Wednesday, November 01, 2006

This sisyphean task

Just when I think that I might make a dent in my book pile, Multnomah County Library (you're voting yes on the initiative, yes?) throws me for a loop. I knocked off a couple over the weekend, when the new Bob Woodward became available. Since there are 400 holds after me, I better get reading. Thanks to our good librarian friends I am also reading a book about AQ Khan. If you don't know who he is, you should. The next nuclear use against a city will likely be his fault. I also am finally reading a Henning Mankell book. If you like your mysteries as bleak as a Swedish January, well step on up.

I really shouldn't complain though, once your reading stack is as big as mine, it will never be finished anyway.

6 comments:

lisa_emily said...

when I think about my to-read list, I break out in a cold sweat. What's even crazier is that I'll read a book on my to-read list- then it leads me to 3 other books that I now must read, and or have started to read, therefore causing me to fall even further behind. But I can't complain, at least I'll never run out of books!

Tripp said...

That's a very nice glass-is-half-full argument. Whenever I encounter someone new (to me), like Jonathan Carroll for instance, I suddenly want to read all of their books.

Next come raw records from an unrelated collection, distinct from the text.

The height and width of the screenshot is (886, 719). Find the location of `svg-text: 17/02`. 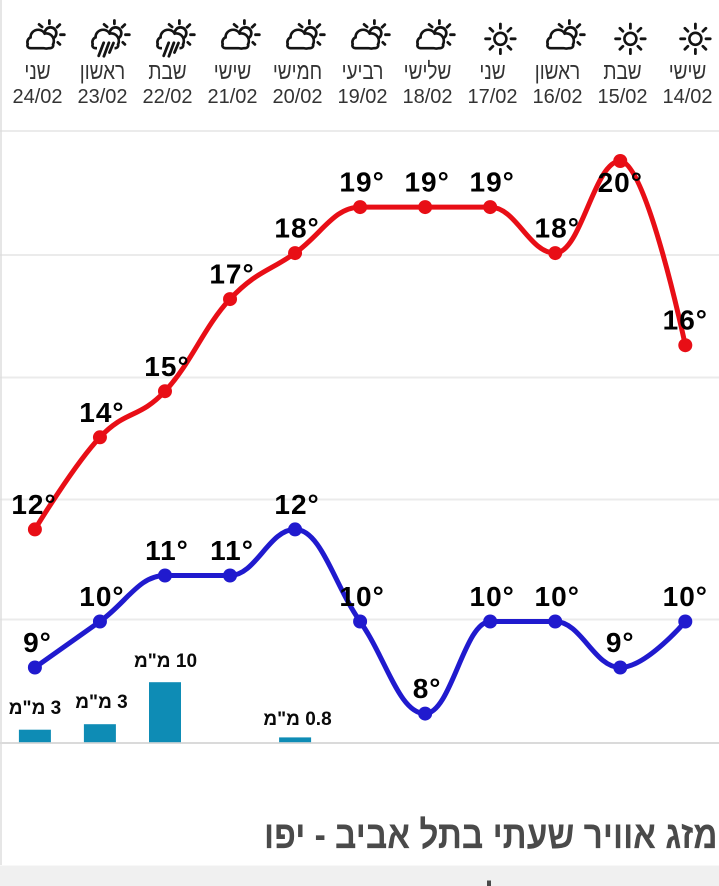

svg-text: 17/02 is located at coordinates (492, 97).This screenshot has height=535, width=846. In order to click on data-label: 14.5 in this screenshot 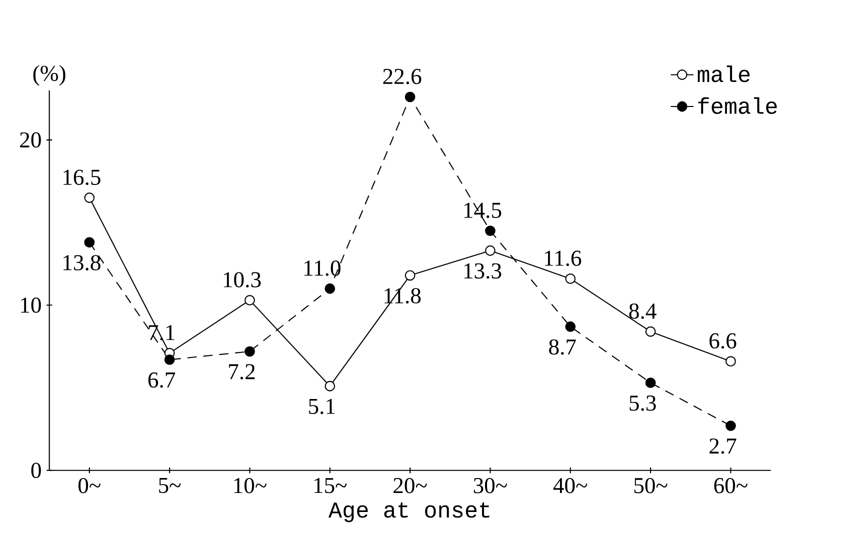, I will do `click(483, 210)`.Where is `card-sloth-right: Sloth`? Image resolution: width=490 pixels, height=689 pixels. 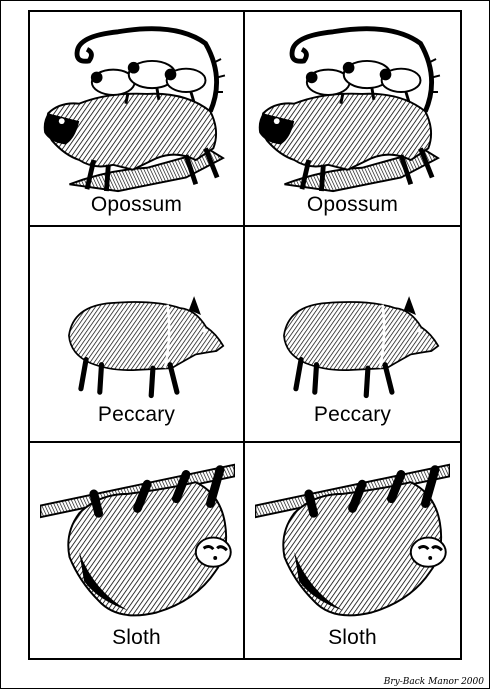
card-sloth-right: Sloth is located at coordinates (352, 550).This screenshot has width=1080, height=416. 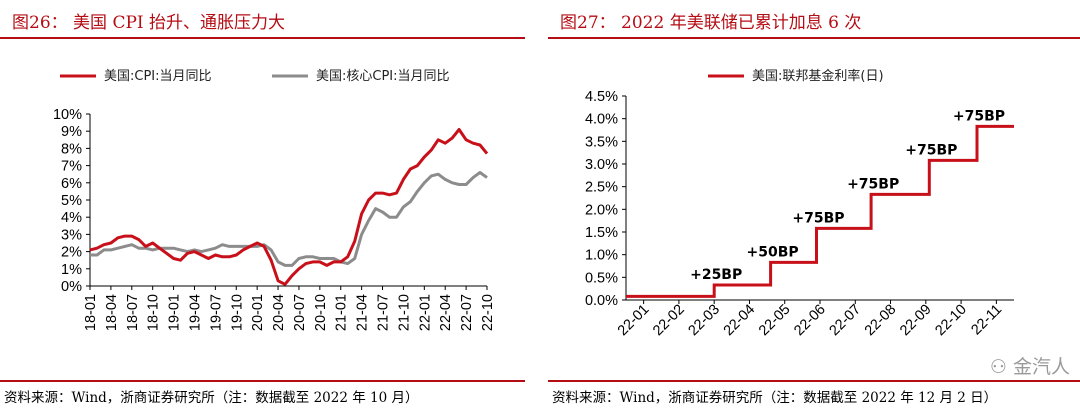 What do you see at coordinates (321, 312) in the screenshot?
I see `x-tick-label: 20-10` at bounding box center [321, 312]. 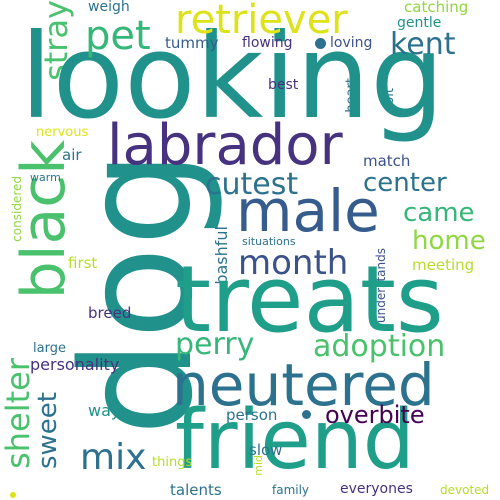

Nonfiction authors that provide bibliographies often confound me with their long lists of books I want.

Steve said...

I had to stop reading book reviews altogether once the stack reached 250 or so (my wife once counted and refused to tell me the actual number - I am afraid to raise the subject again). I find that the large number of books waiting for me causes me to select shorter books because they require less of a commitment - not a good development.

Tripp said...

Steve, there is good reason to read shorter books. Consider, if you choose to read a Neal Stephenson novel, you are losing the opportunity to read THREE shorter works (say a Jonathan Carroll, an Iris Murdoch and a Ken Bruen to be genre-agnostic,) in the same time frame.

Given your immense stack it is only reasonable to read shorter books.

lisa_emily said...

I tend to read book in subjects, since I mostly read nonfiction-so the shorter book tactic won't work for me.

But i give it the two chapter test, if its boring in hell after 2 chapters- done deal- next book!
Have to keep them moving along and all that!

Tripp said...

No, nonfiction writers tend to the verbose. Too much so often. I've come to appreciate clarity in argument. I like authors who state their thesis right up front. This way you can sort of pick and choose the chapters you want to read. This doesn't work well in history, but in lots of nonfiction it does.

I like your two chapter rule, although sadly it would not work in the very long fantasy novel category. This is one where a cut off point would be great, but just doesn't work well. For example, Canadian Steve Erikson's first book, Gardens of the Moon, which is close to 700 pages long doesn't really take off until page 350. It's well worth it once you get past it, but how would you know?